Описывать наши беседы – тщетный труд; моему перу не передать его возвышенных нравственных наставлений, нежности и любви, сквозивших в каждом слове, цветущего, проникновенного красноречия, с коим он говорил мне о соблазнах мира сего и призывал не отступать от добродетели. Умер он внезапно, когда я играла ему простенькую пьесу – любимую мелодию матери. За первым ужасом последовало благочестивое смирение: душа его – да будет она благословенна! – вернулась в родные края и встретилась с теми, кого любила на земле. Но я потеряла отца, и скорбь моя была неизмерима. Воспоминания об этом горе никогда не сотрутся из моей памяти; порой я удивляюсь, что сердце мое не разорвалось.
Я выросла в отцовском приходе, вдали от всякого общества. Моя гувернантка, достойнейшая женщина, вышла замуж перед самой болезнью отца; когда все было кончено, она по доброте душевной приехала, надеясь утешить меня в безутешном горе. При жизни отец позаботился собрать для меня состояние – не для того, чтобы поставить в опасное положение богатой наследницы, а чтобы обеспечить мне независимость. Таким образом, после горестной кончины отца я унаследовала немалые средства. Наследство родителей, а также отцовские сбережения вместе составили сумму в пятьдесят тысяч фунтов.

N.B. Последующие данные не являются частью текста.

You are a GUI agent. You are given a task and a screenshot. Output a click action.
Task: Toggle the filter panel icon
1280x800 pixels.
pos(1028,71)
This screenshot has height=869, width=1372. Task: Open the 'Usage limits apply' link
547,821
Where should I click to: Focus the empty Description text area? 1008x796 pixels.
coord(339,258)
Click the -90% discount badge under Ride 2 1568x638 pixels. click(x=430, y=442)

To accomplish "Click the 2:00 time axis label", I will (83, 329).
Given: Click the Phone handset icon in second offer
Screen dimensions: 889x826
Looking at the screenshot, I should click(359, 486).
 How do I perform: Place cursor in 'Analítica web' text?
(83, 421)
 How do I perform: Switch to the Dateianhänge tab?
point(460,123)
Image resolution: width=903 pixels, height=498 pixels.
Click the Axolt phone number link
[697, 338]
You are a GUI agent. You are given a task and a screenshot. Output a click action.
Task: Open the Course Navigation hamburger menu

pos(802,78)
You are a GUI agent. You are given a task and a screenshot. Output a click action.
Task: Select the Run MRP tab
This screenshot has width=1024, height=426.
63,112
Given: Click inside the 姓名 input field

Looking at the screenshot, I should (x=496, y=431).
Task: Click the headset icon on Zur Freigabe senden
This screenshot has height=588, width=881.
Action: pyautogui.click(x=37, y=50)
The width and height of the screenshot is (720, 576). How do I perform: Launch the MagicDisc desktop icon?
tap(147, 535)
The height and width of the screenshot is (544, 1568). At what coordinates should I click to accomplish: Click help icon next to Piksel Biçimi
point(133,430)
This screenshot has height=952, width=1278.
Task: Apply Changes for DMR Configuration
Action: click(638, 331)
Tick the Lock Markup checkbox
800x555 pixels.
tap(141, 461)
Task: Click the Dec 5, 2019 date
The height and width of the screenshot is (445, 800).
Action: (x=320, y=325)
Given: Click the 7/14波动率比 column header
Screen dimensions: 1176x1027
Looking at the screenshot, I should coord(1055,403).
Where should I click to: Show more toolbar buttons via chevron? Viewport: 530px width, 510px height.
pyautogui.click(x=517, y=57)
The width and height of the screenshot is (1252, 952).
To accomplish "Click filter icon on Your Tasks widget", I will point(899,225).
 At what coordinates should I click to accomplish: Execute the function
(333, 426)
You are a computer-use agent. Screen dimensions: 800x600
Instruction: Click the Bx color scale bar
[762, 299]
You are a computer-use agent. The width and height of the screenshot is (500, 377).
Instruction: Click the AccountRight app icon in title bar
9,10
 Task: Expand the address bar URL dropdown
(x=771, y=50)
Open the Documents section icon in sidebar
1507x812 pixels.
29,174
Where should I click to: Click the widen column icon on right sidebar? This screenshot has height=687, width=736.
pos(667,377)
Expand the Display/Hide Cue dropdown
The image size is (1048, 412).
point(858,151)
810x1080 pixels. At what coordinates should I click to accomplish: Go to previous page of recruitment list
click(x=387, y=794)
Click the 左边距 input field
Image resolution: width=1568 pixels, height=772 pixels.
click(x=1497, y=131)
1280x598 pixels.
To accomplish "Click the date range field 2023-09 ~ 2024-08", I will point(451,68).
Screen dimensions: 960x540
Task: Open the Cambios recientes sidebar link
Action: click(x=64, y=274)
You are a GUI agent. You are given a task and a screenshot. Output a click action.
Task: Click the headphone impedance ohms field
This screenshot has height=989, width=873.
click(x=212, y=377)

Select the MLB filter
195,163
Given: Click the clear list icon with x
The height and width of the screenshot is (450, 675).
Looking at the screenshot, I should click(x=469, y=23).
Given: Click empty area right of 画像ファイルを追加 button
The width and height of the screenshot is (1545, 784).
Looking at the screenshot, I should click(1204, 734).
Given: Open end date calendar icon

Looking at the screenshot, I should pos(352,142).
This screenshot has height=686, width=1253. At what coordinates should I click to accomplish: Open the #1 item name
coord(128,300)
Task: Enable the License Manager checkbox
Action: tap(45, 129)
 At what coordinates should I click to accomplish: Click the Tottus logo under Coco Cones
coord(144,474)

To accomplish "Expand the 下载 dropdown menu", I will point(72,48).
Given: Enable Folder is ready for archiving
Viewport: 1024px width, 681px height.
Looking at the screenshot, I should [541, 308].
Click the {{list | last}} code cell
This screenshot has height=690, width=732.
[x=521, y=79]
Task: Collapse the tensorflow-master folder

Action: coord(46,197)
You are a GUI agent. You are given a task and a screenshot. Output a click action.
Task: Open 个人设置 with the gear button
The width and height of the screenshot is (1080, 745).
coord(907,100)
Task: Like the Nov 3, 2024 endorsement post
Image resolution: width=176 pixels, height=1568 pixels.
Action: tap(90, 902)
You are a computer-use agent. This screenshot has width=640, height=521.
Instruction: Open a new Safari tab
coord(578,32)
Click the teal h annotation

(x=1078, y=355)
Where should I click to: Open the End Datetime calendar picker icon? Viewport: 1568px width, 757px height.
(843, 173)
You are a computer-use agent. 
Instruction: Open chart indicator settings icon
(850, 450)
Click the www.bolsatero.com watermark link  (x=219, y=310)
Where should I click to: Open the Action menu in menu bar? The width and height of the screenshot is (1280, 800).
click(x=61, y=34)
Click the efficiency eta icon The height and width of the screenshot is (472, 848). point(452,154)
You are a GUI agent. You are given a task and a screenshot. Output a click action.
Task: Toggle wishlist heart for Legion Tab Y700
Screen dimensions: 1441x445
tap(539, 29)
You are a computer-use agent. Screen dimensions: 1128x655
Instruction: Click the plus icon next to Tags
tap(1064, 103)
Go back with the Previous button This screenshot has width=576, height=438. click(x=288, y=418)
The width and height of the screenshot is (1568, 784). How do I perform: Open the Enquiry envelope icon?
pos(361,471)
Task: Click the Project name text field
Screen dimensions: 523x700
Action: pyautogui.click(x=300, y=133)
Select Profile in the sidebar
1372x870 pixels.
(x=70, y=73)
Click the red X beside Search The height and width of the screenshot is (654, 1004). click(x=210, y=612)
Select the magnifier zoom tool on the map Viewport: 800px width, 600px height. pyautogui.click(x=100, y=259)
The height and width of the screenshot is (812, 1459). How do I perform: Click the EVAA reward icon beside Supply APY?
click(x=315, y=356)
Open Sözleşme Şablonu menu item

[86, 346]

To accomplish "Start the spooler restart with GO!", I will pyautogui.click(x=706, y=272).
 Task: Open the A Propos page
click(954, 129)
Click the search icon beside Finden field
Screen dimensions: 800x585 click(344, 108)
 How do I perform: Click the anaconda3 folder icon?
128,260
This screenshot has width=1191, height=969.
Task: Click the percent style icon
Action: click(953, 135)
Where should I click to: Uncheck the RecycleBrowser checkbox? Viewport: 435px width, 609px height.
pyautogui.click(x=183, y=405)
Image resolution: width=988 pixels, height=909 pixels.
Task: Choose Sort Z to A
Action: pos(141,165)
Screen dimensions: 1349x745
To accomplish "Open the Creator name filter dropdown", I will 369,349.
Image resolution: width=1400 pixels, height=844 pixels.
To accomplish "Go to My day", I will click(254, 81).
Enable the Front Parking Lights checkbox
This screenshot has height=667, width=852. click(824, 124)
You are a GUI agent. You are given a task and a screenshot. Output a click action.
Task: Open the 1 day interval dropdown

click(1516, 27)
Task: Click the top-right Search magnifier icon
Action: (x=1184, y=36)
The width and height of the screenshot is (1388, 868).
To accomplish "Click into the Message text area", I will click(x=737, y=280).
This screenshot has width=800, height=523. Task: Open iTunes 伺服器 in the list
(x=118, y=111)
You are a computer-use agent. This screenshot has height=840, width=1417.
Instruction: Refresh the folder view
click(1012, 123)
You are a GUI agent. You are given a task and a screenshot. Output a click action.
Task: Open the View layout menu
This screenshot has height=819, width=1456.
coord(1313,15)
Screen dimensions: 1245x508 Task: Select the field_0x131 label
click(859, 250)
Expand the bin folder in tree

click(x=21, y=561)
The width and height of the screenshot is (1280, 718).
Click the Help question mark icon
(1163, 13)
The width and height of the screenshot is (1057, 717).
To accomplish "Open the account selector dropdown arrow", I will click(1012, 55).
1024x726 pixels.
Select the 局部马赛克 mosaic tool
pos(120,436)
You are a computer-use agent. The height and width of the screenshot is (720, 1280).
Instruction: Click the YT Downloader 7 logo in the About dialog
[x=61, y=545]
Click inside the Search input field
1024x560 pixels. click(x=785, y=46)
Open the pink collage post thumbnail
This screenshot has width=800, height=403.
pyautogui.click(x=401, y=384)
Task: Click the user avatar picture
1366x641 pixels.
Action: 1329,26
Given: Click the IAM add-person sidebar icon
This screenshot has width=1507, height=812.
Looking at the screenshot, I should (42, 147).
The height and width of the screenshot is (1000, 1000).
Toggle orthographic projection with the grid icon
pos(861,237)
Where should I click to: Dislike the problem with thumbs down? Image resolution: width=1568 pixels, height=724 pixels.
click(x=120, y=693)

В завещании он поручил меня заботам своего старшего брата, сэра Ричарда Грея, с одним лишь условием: я не должна была, даже и с согласия дядюшки, выходить замуж, пока мне не исполнится двадцать один год. Таким условием отец желал оградить мою свободу и дать мне время на размышления. Этой-то его мудрой предусмотрительности я и обязана счастьем своей жизни.